Link to CoreDump.gz is sent by e-mail when Apport bug is marked as duplicate
| Affects | Status | Importance | Assigned to | Milestone | |
|---|---|---|---|---|---|
| Launchpad itself |
Triaged
|
High
|
Unassigned | ||
Bug Description
When an apport bug containing a coredump is filed, the bug is marked as private. When this bug gets retraced by the Apport retracing service, the coredump is removed and the bug is marked as public.
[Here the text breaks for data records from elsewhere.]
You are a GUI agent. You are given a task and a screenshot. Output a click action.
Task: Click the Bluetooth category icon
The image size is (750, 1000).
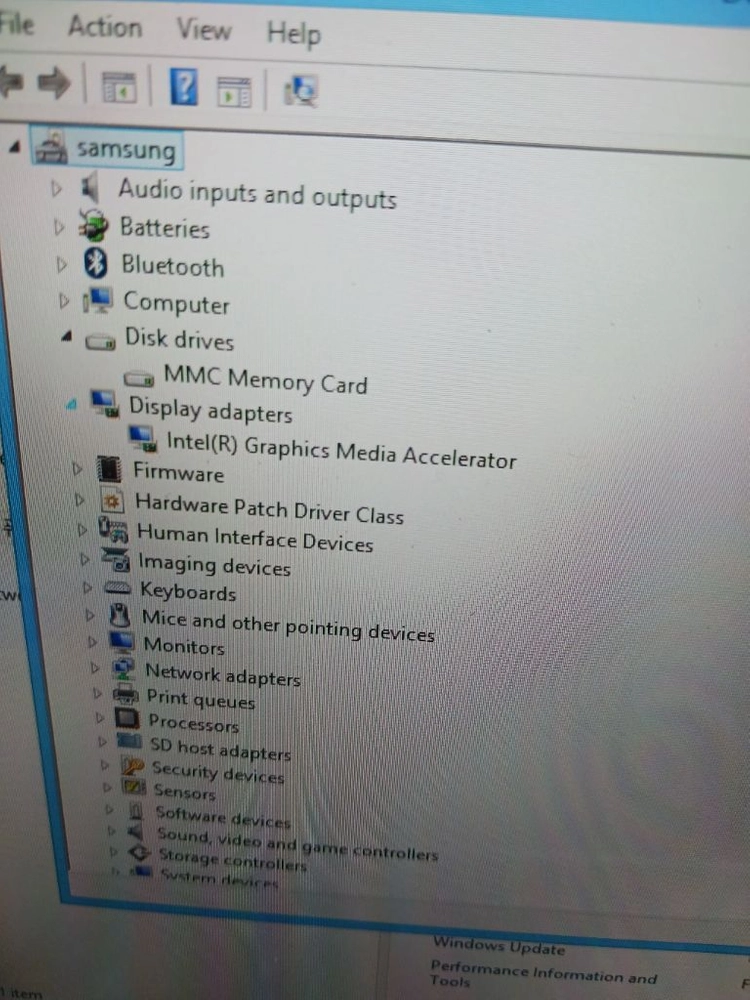pyautogui.click(x=96, y=263)
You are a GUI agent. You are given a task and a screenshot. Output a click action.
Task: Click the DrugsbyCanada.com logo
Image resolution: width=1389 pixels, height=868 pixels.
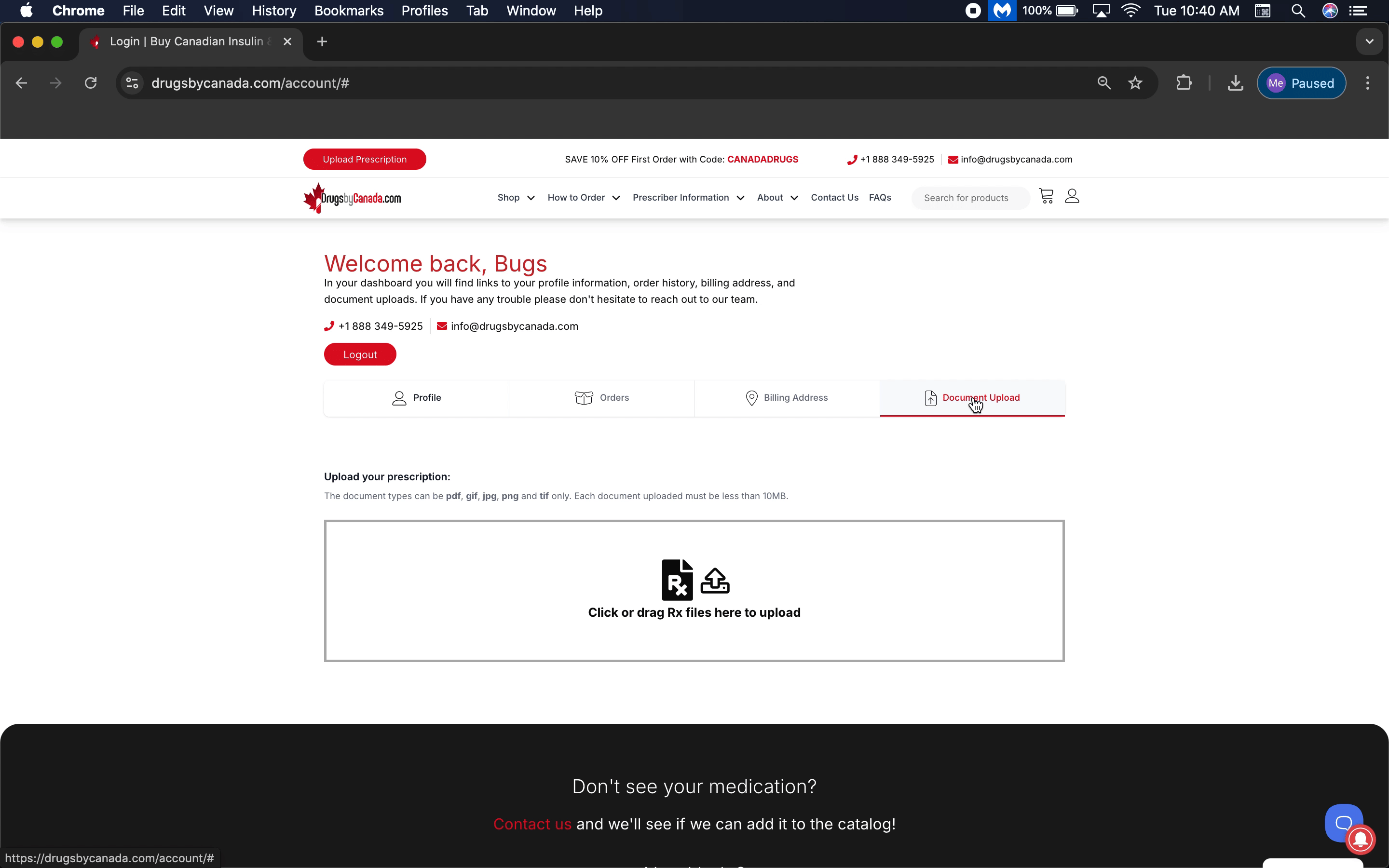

However, when the Apport retracing service marks this bug as duplicate of another (master) bug, an e-mail containing a link to the coredump.gz is sent to subscribers of the master bug.
As the coredump may contain sensitive information, this is a security issue.
For example, those lines are in the e-mail I received (link censored):
** Tags removed: need-amd64-retrace
** Attachment removed: "CoreDump.gz"
http://
That link actually opens the coredump.
Expected behavior: e-mail sent to subscribers of the master bug should not contain the link to the CoreDump.gz.
The librarian URL is also visible in the bug's activity log.
| William Grant (wgrant) wrote | #1 |
| Changed in malone: | |
| status: | New → Confirmed |
| Matthew Paul Thomas (mpt) wrote | #2 |
| Changed in malone: | |
| importance: | Undecided → High |
| description: | updated |
| Robert Collins (lifeless) wrote | #3 |
Erk, that is bad. Actions performed when the bug was private probably shouldn't be batched in with public notifications.